Need for new indicators and much better monitoring of cycle / pedestrian use and safety, for travel along and across SRN corridors
- Unfortunately, Cycling UK’s willingness in principle to support the general approach of the DFs is undermined by the lack of evidence that DF schemes have delivered their intended outcomes. Taking the example of the DF for cycling, safety and integration (CSI), National Highways has data on how much money was spent and how many cycling, safety and integration schemes were delivered via the fund. However they have been unable to provide any evidence on whether these schemes actually increased the number of cycling (or indeed walking) movements made along or across the corridors of the SRN, or whether it improved safety for those undertaking these movements.
- This is symptomatic of a wider problem. National Highways (or Highways England) has for years been failing to adopt meaningful indicators for pedestrian and cycle usage and safety, despite being told to do so back in 2014, in DfT’s Performance Specification for RIS1 (see p25, or p26 of the online PDF). At that time, DfT set indicators simply to measure pedestrian and cycle casualty numbers. Cycling UK objected to this, arguing – as DfT had itself acknowledged in its 2009 consultation ‘A Safer Way’ (not available online) – that simple casualty reduction targets can create a “perverse incentive” to reduce cycling and walking, in order to reduce cyclist and pedestrian casualties. ‘A Safer Way’ therefore adopted ‘rate-based’ indicators (i.e. for the risk of a casualty per 100,000 km walked or cycled), in order to incentivise more as well as safer cycling and walking.

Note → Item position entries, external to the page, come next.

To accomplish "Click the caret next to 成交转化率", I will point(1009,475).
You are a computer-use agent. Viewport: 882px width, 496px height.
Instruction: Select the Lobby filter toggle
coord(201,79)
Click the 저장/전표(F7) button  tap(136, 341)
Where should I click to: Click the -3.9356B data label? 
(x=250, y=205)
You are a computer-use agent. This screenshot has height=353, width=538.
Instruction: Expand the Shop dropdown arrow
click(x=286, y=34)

- Hence DfT’s Performance Specification for RIS1 accepted that simple casualty reduction targets but required Highways England (as it then was) to develop better indicators during the RIS1 period. Clearly though, setting a rate-based indicator involves having reliable data on walking and cycling usage, as well as pedestrian and cyclist casualties. Yet, during the RIS1 period, Highways England made no efforts to improve its monitoring of cycling and walking activity. Indeed, they only recruited consultants to advise on how the impact of the CSI fund could be monitored about 2 years after starting to spend money from that fund (i.e. too late to be useful). Even then, they failed to act on the consultants’ recommendations.
- The result was that Highway England was still unable to set meaningful ‘rate-based’ indicators for pedestrian and cyclist usage and safety for RIS2.
- Even now, National Highways has still not developed (let alone allocated budget for) a cycle and pedestrian monitoring programme. Hence there is a growing risk that the problem will recur for a third time in RIS3. We urge the Committee to demand action to avert this situation. It is all the more important if RIS3 is to give higher priority to overcoming the barriers to safe pedestrian and cycle movement, as we hope it will.